“Don’t think about making art, just get it done. Let everyone else decide if it’s good or bad, whether they love it or hate it. While they are deciding, make even more art.” (Andy Warhol)
When I was at secondary school, I was good at languages and the first time I got 100% in a French test, I remember my “friends” at the time jeered and laughed at me for being a swot. Over the next few years, I watched as another of my academically clever friends started deliberately sabotaging her schoolwork so she could stay in this clique of popular, but ever so bitchy, girls. She left school at 16 and went to work in a butcher’s shop – I don’t know what happened to her after that. The reason I’m telling you this is because when I first read Raw Art Journaling (by Quinn McDonald), I did the exercise she suggests at the start of the book and drew a picture of my inner critic. Surprise, surprise, it turned out to be a group of bitchy, cliquey, gossipy teenage girls.
It’s very easy for me to be highly selective about what I put out there in the public domain and only show the pretty stuff that is finished, ready for sale or that I’m particularly pleased with. When I do that, I get lovely comments, but I still hear voices whispering in my ear that it’s a fluke, that I got away with it this time, and boy, wouldn’t they think differently if they could see the rubbish in my sketchbooks. I know that those voices will always be there and I’m guessing even the most successful artists would agree that there’s no critic as harsh as the one inside your own head. So part of this new life of being an artist is learning how to deal with these whispering voices, how to be constructively critical of my own work, without letting my ego go into complete meltdown every time I fail to portray on paper or canvas the vision in my head.
Today I’m sharing some sketches that are not finished works, that are not always pretty but are part of the process and part of my never ending learning curve. Like a musician practices scales or a dancer does stretches, I know that I need to just keep on practising if I ever want to get better.
I bought an A3 moleskine sketchbook earlier this year, thinking it had watercolour paper pages, but it turned out to be thin sketch paper that would just buckle if I put wet media on it. So I’m using it to practise drawing big. By big, I’m not referring to the size of the paper, but the way I approach the drawing, keeping it loose, moving my arm from the shoulder, holding the pencil or charcoal between the finger and thumb for sketching rather than sitting in the hand like you do when writing.
I remembered to take a few in progress shots of this first one that I drew.
And I keep on practising, sometimes changing media, but always trying to keep it quick and loose. If you try to overwork charcoal, you quickly lose everything to a uniform grey blur, so if it isn’t working, you simply move on and do another.
PanPastel applied with fine pointed Sofft Tool
Graphite and pastel
Charcoal, from a painting by Hans Memling
Charcoal sketch from a vintage advertising image
Faces fascinate me, I have a Faces board on Pinterest where I collect images of faces, but as I’ve started using them as references for drawing, I’m finding that a lot of photographs of models are so over-lit and photoshopped that they lose the shadows and lines that give their faces character and definition.

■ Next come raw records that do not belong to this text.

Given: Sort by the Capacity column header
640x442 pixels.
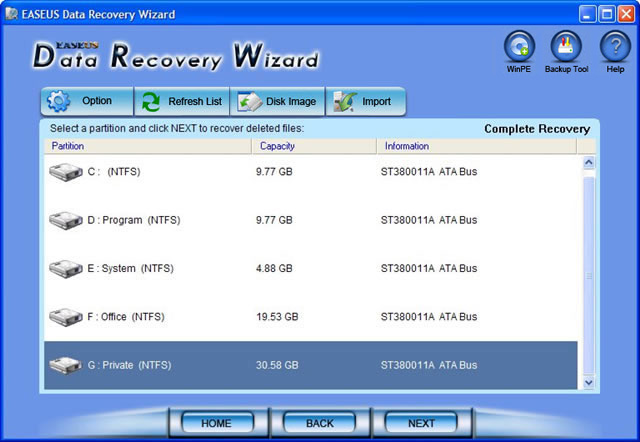Looking at the screenshot, I should pyautogui.click(x=313, y=146).
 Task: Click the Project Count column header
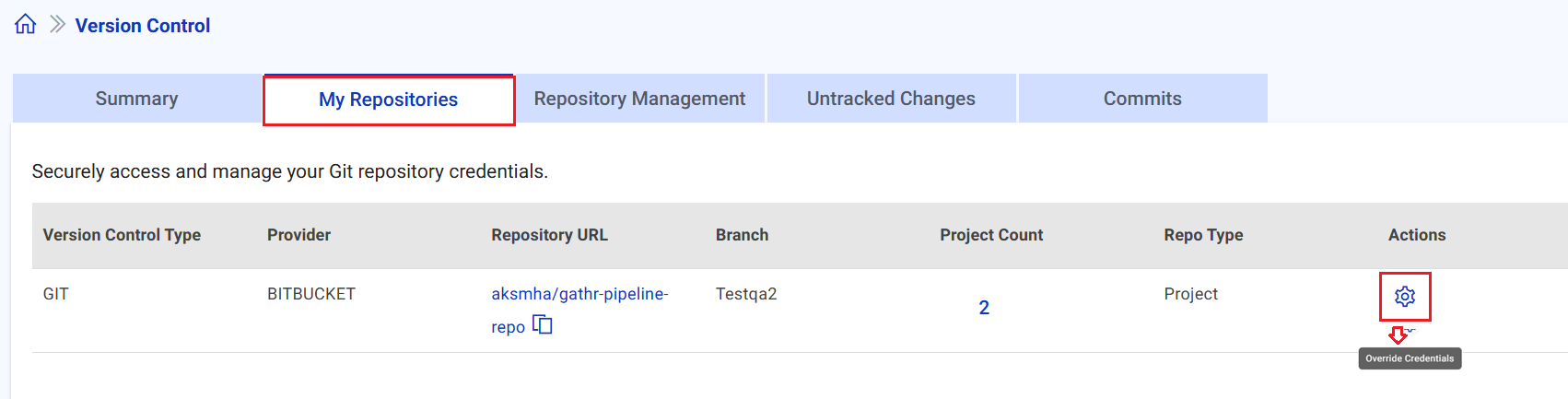pos(991,235)
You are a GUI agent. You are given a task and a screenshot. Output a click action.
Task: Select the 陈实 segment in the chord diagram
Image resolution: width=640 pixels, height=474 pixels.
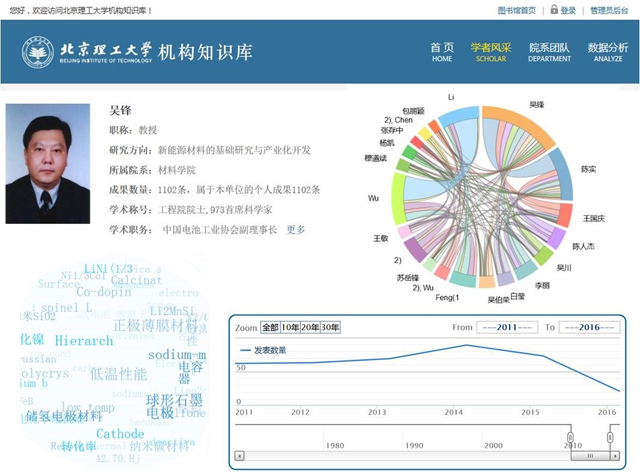click(563, 172)
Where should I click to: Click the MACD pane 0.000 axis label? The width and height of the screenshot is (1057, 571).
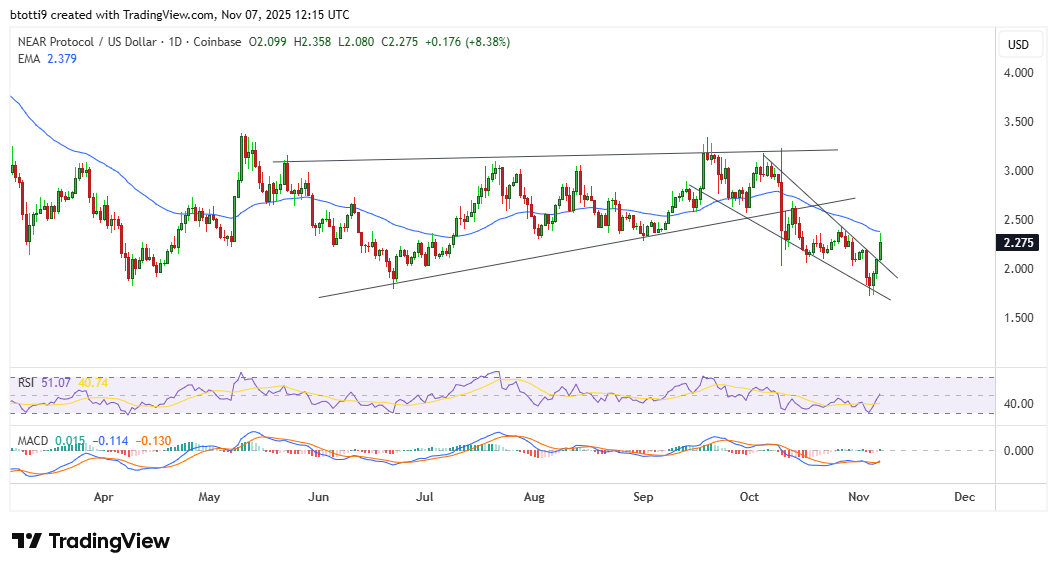(1020, 450)
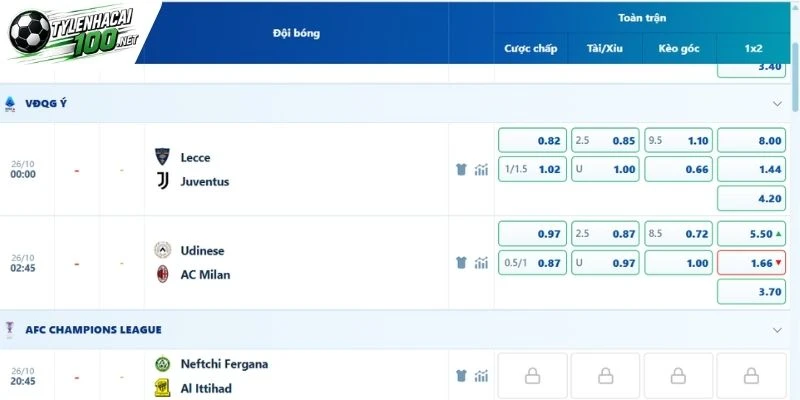Viewport: 800px width, 400px height.
Task: Select the Cược chấp column header
Action: 531,48
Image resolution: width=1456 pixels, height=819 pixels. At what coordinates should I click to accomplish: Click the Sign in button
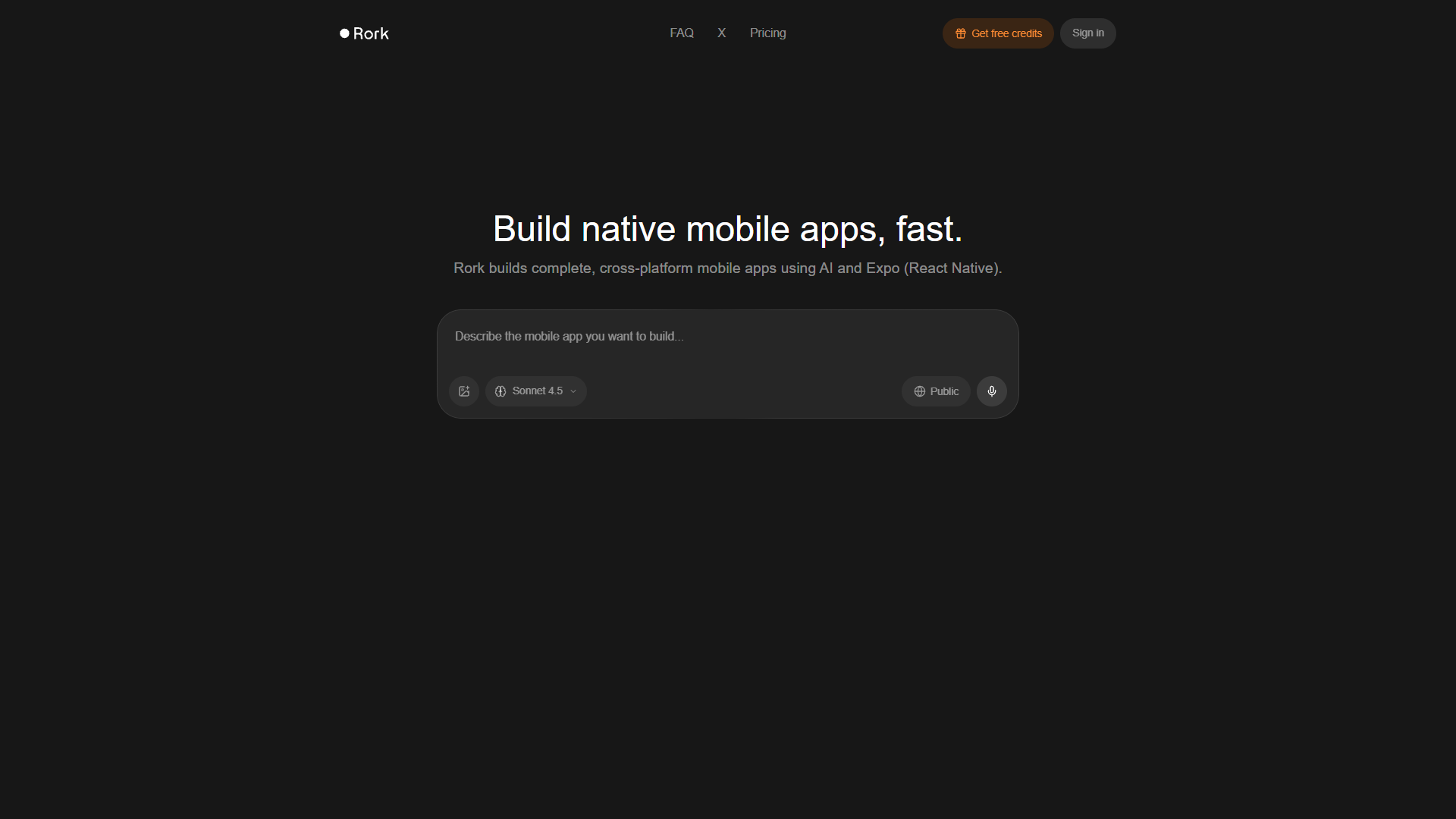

I did some smaller studies from my Pinterest board while I was working in the Lifeboat shop earlier this summer, experimenting with working on coloured paper.
Charcoal on pastel paper
And the joy of art is when it all comes together on a canvas – this is Bellarosa which was painted over a vibrant and messy background with lots of texture.
free and spontaneous background
initial placement of face
adding colour to the flowers and blocking out some of the background
calming the background more and adding leaves
refining the details
So there you have it, the imperfect, the unfinished and the annoyingly close to how it was ‘supposed’ to look. You can click on any of the gallery images above to see a larger view and scroll through the images. Pressing escape or clicking the X will take you out of the close up view.
I’m going to end this post with a thank you to my french teacher Mrs Dennison who gave me the positive reinforcement I needed to rise above that awful teenage peer pressure to dumb down, and the encouragement to continue to shine at what I was good at. (For the record, I studied languages right through to degree level.) It’s a lesson I’m still taking heed of today – thanks Mrs D.